### [Ausgewählter Text]
────
Interview mit Maren Gebhardt, Dr. Irina Brich und Dr. Gabriele Irle vom Leibniz-Institut für Wissensmedien
Der Zukunftsraum ist ein digitales Angebot für Lehrkräfte und Bildungsakteurinnen und – akteure. Er ermöglicht einen Blick in die Zukunft von Schule in der digitalen Welt und bietet Nutzerinnen aus Praxis und Wissenschaft vielfältige Möglichkeiten zum aktiven Mitgestalten.
Im Interview mit Michaela Achenbach geben die drei Redakteurinnen spannende Einblicke in das Format, das Teil des Kompetenzverbunds lernen:digital ist. Sie erläutern wie Nutzer den Zukunftsraum mit eigenen Beiträgen bereichern können und zeigen anhand des Themas „Future Skills“ die Bandbreite der Inhalte auf.
Zum Interview mit Maren Gebhardt, Dr. Irina Brich und Dr. Gabriele Irle
(15:21min)
────
### [Bereitgestelltes Material]
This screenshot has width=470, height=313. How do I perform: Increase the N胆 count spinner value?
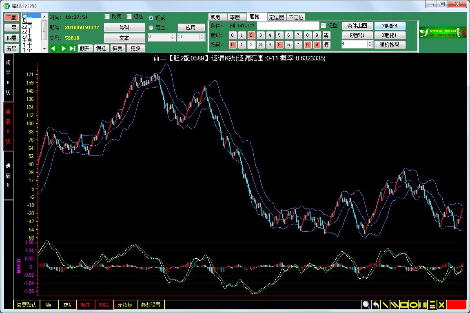click(370, 42)
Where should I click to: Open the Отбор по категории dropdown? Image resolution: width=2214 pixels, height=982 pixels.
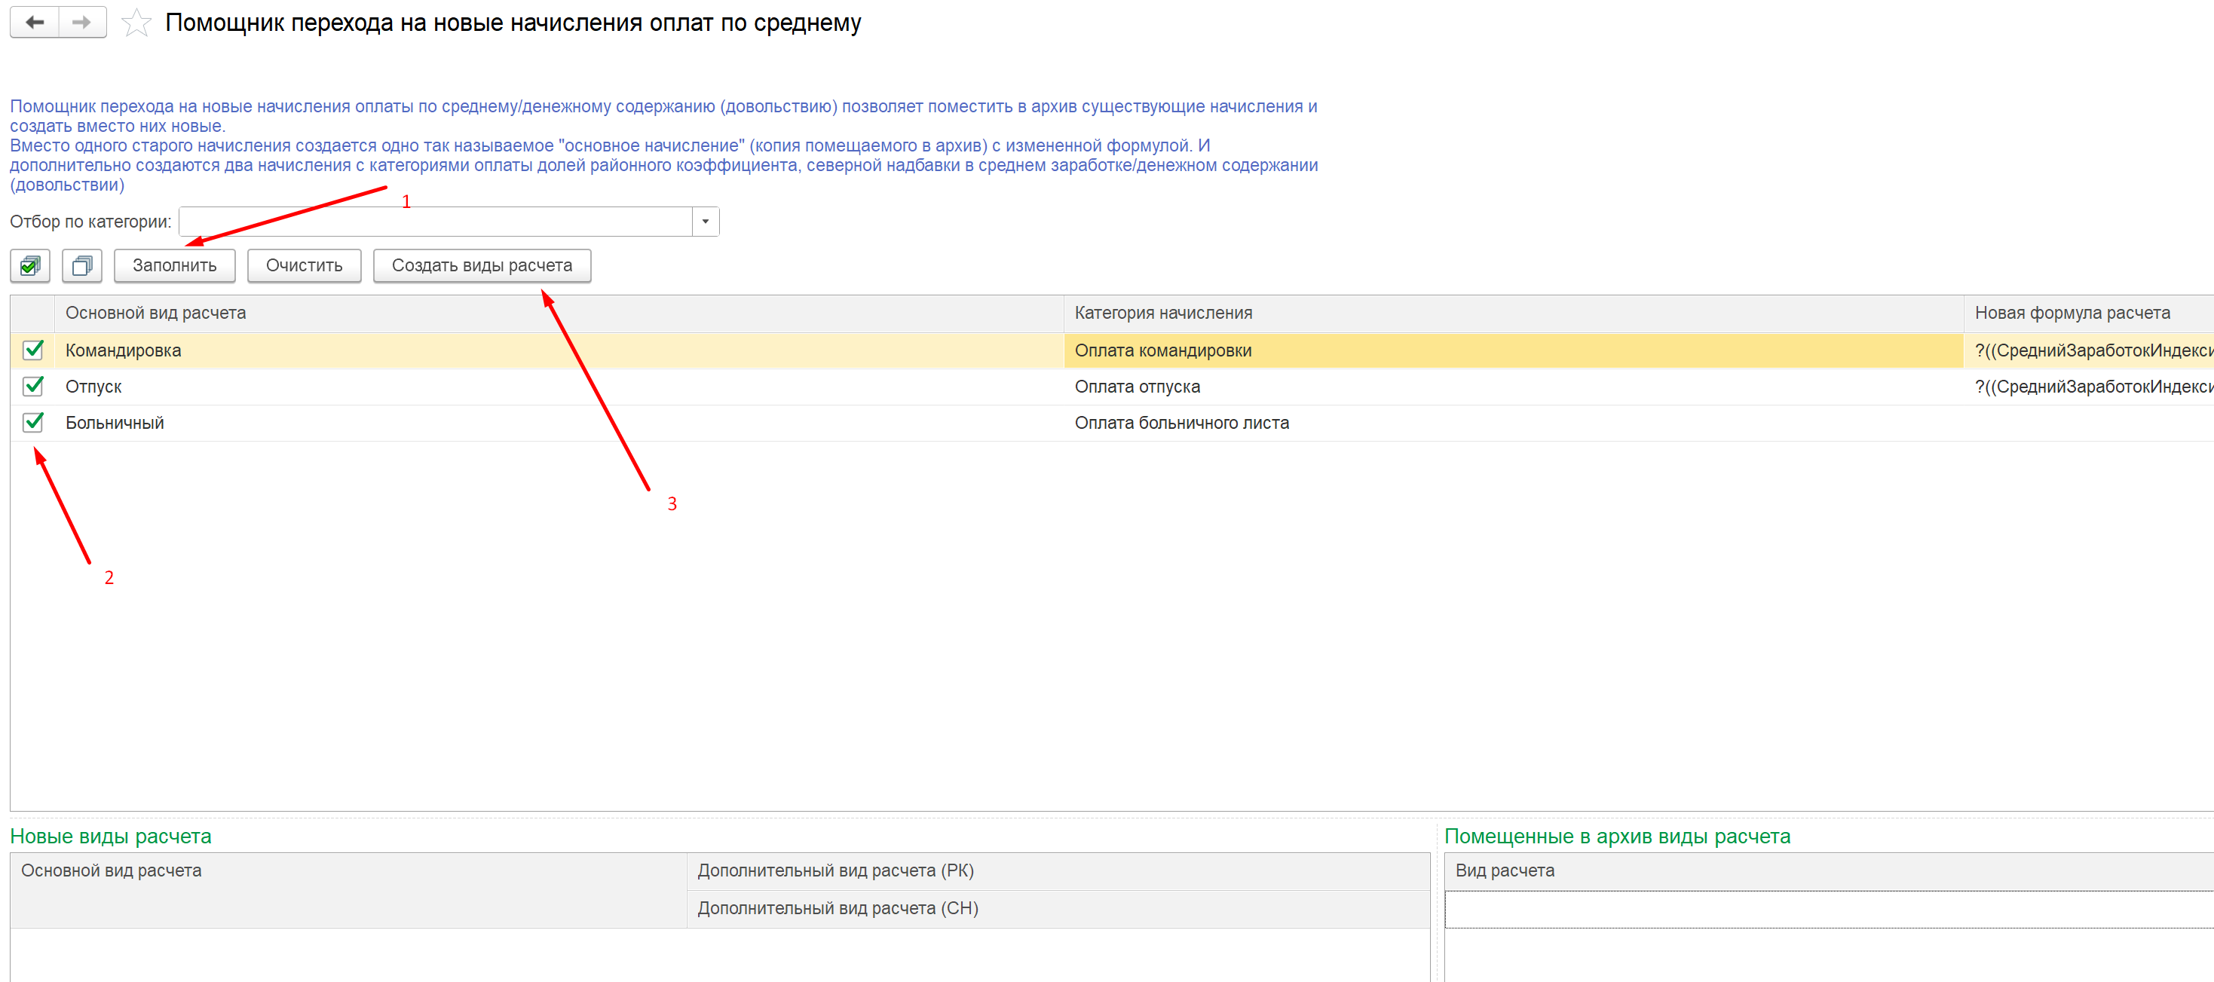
────
### [Zu bearbeitende Aufgaben]
1. Zu welchem Kompetenzverbund gehört laut dem Text über den Zukunftsraum das vorgestellte Format?
2. Nenne alle Personen, die im Text über den Zukunftsraum namentlich vorkommen.
3. Schreibe aus dem Text über den Zukunftsraum den Abschnitt von „Im Interview mit“ bis „der Inhalte auf.“ wortgetreu ab.

### [Lösungen]
1. Zum Kompetenzverbund lernen:digital.

2. Maren Gebhardt, Dr. Irina Brich, Dr. Gabriele Irle, Michaela Achenbach

3.
Im Interview mit Michaela Achenbach geben die drei Redakteurinnen spannende Einblicke in das Format, das Teil des Kompetenzverbunds lernen:digital ist. Sie erläutern wie Nutzer den Zukunftsraum mit eigenen Beiträgen bereichern können und zeigen anhand des Themas „Future Skills“ die Bandbreite der Inhalte auf.